When another man comes along to tempt Miriam away while the kids are growing up we see it a mile away. He's Blair, a vegan, good at fixing things Barney's helpless with, like outboard motors, involved in radio, Miriam's first love, and he's played by Bruce Greenwood, a man adept at playing smiling, lily-white villains. Miriam goes to New York to visit their son Michael, and incidentally Blair is around. Barney can't handle being alone and sleeps with the very first bleach-blond TV extra floozy who comes up and puts the make on him at his favorite bar. His punishment for this infidelity seems harsh. Michael tells Barney he never deserved his mother as he helps Miriam movie out of their posh Montreal flat. It's over just like that, twenty-some years of happy marriage, nothing left for Barney but to reminisce and lose his mind. Some nuances in the book must (I hope) be missing here. And perhaps some of the edge. Giamatti can't help making this prick lovable because that's who he is. The character has been compared to Giamatti's Miles in Alexander Payne's 2004 Sideways. (What a lot has happened in this career in seven years!) But the writing here is not as concentrated, witty, and specific as Payne's. Michael Konyves' screenplay may be a translation of the Richler novel, but it doesn't make an elegant, coherent, hilarious movie like Sideways, which may have been a bit overrated, but still deserved the attention it got because of its neatness and originality. Barney's Version does not exhibit those qualities. The director, Richard J. Lewis, has previously helmed only TV shows.
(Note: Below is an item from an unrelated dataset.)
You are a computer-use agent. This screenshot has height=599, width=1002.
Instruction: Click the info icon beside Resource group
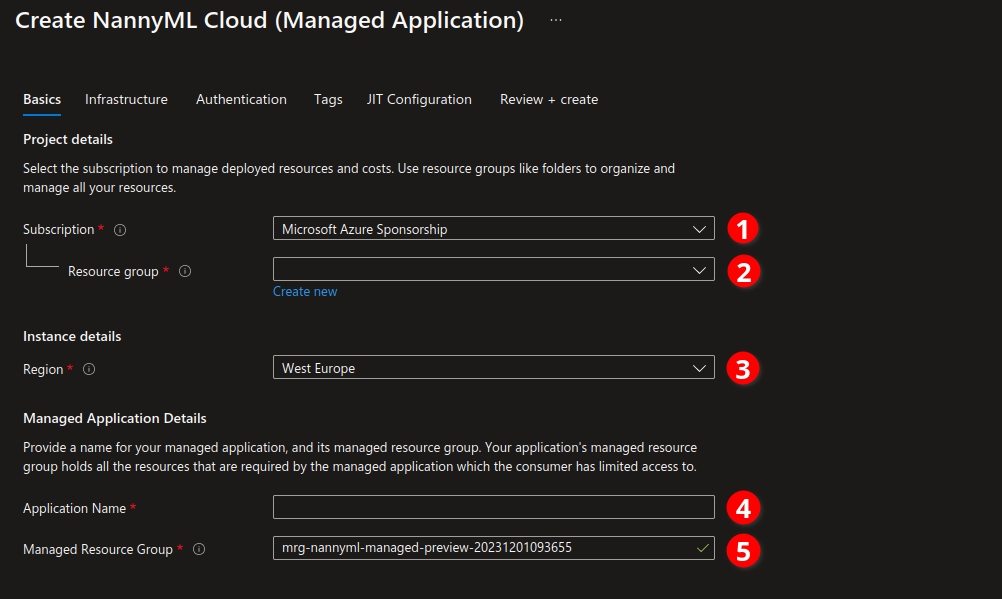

What can we make of this guy? It's a great role, in terms of putting an actor through his paces, for Giamatti of course gets to play a man over three decades, from wild partier in Rome to dull dodderer by the lake, and as Giamatti has said in interviews, he gets to drink and smoke a lot along the way. He also was able to win the Golden Globes' Best Actor award for this work. But it isn't such a great role in a sense either, because Barney Panofsky is all bluster and gesture and no depth. This has drawn my attention to Rosamund Pike, who is far from a newcomer; her credits include Pride and Prejudice, An Education and Made in Dagenham, but this really puts her front and center and she is quietly authoritative in a way that's very original. I'm looking forward to seeing her kill herself in Burning Palms, a new movie directed by screenwriter Christopher Landon which Rex Reed recently described as "Five dark and kinky stories dedicated to spreading the rumor that Los Angeles is a breeding ground for tortured, hothouse neurotics who live in a wasteland of toxic neighborhoods connected by freeways." Sounds like LA to me.